Cotton touted as country’s future key economic driver

Harvesting cotton in a farm. As Kenya gears up for the adoption of genetically modified (Bt) cotton, there is a potential production of 420,000 bales.


Despite cotton farming grinding to a halt in many parts of the country, the industry has been identified as an important future economic driver.

According to the Agriculture and Food Authority, cotton growing in Kenya can support up to 200,000 farmers.

Just 30,000 are growing cotton. Only 21,000 hectares are under cotton production (572 kilogrammes per hectare) while the country has a production potential of 400,000 hectares, according to the authority.

This is despite the fact that cotton has a high demand.

Only 21,000 bales of lint are produced annually against a demand of 140,000, Mr Dickson Kibata of the Fibre Crops Directorate, said in Nairobi.

As the country gears up for the adoption of genetically modified (Bt) cotton before the end of the year, there is a potential production of 420,000 bales, he said.

“Adoption of Bt cotton is expected to lower the cost of production by 40 per cent,” Mr Kibata said.
Bt cotton withstands pests and diseases and is of high quality.

Given that cotton production has gone down because of pests, diseases, poor management of the industry and changed weather patterns, the introduction of biotechnology is sweet music to the ears of thousands of farmers who abandoned the crop.

In 2017, for example, only 20,717 hectares were put under cotton, down from 28,700 in 2016.

Twenty one counties produce cotton. They include Kitui, Machakos, Makueni, Isiolo, Embu Tana River, Taita-Taveta, Kwale, Kilifi and Lamu.

Already, the Horticulture Research Institute has started national performance trials of Bt cotton in Kisumu after the National Environmental Management Authority gave the green light.


“Cotton has a long value chain, from production, ginning, spinning, weaving, garment and non apparel making as well as production in peripheral industries such as oil, animal feed and production of sanitary wares,” Mr Kibata said.

Despite the huge economic potential of cotton, only five ginneries out of 23 are working countrywide. Nyanza has one operational ginnery, Eastern three while Rift Valley has one.

“The total installed annual ginning capacity of ginneries is 140,000 bales. The combined available operating ginning capacity is 70,000 bales at full capacity for six months,” Mr Kibata added.

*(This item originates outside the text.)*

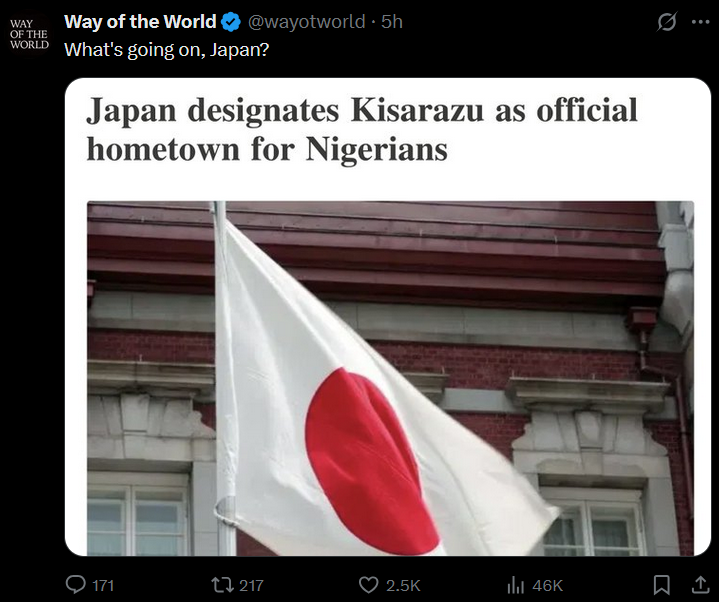The width and height of the screenshot is (719, 602).
Task: Click the 5h timestamp
Action: [x=392, y=22]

He advised county governments to establish revolving funds to facilitate the buying of seed.

“One of the main challenges the country faces is lack of quality seeds and a high cost of production,” he said.

“Cotton production has been affected by high energy costs, low competitiveness, lack of subsidies, poor technology, competition from cheap imports, inadequate quality seed, poor management of pests and diseases, inefficient marketing channels and rain fed farming,” the Director of Horticulture Research Institute and the principal investigator of Bt cotton Charles Waruturu, said.

He added that through production of this type of cotton, Kenya can increase income in the textile industry from Sh3.5 billion to Sh2 trillion by 2022.

“The country can create 500,000 cotton jobs and 100,000 new jobs in cloth making,” Dr Waruturu said.

“Pest control takes 32 per cent of all production costs, persistent use of synthetic pesticides is expensive, destroys beneficial arthropods and induces pesticide resistance.”